By Kevin Fritz and Kylie Byron

If you’ve visited a shopping mall in America, you’ve probably seen the characteristic design of the Hollister Co. clothing stores.  About 249 of the stores have a roofed porch-like entrance, with steps leading up onto the porch from the mall area and steps leading down from the elevated porch into the store interior.  Flanking the porch on both sides are wheelchair accessible entrances with no steps that lead directly into the store’s interior.  Advocacy groups — with the Justice Department’s (DOJ) support as amicus — sued Hollister and parent company Abercrombie & Fitch Co. claiming that the porch structure violates Title III of the Americans with Disabilities Act.

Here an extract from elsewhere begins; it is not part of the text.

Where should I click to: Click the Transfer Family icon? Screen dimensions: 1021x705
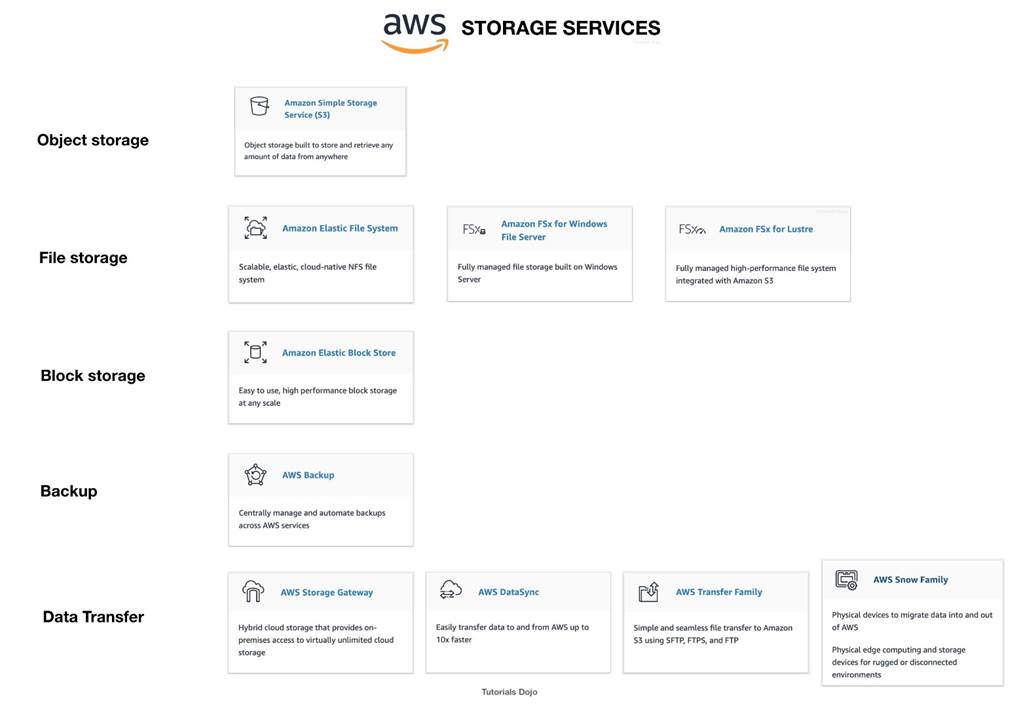coord(648,592)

The plaintiffs won in district court where they argued that:  (1) even though the stores fully comply with the requirements of the 1991 and 2010 Standards for Accessible Design (ADA Standards) for entrances, the existence of an elevated porch violate the “overarching aims” of the Title III of the ADA because people who cannot use the stairs cannot enjoy it; (2) the porch itself is a “space” and all spaces must be accessible; and (3) the accessible entrance must be the one used by the “majority of people.”

The Tenth Circuit Court of Appeals rejected all of these arguments.  The court found that meeting the ADA Standards is sufficient to satisfy Title III of the ADA when the issue is one of design, rather than discriminatory practice.  The DOJ had argued — based on the ADA’s broad guarantee of a “full and equal” experience —  that the porch has to be accessible because it is part of the “Hollister experience.”  The Tenth Circuit disagreed.  The court also held that the ADA Standards do not require every space in a facility to  be accessible.  Further, court ruled that the “majority of people” rule from the 1991 ADA Standards was abandoned in the 2010 ADA Standards so that it no longer applies to the case at hand.

This decision should be welcome news for public accommodations that are building and remodeling their facilities.  Although it should be matter of common sense that compliance with the ADA Standards equals compliance with the ADA, this lawsuit called this proposition into question.  Plaintiffs and DOJ often rely the “full and equal” language of the ADA to argue in support of additional obligations that are not stated in the regulations or ADA Standards.  At least in matters of architectural design, one circuit is saying no to this line of argument.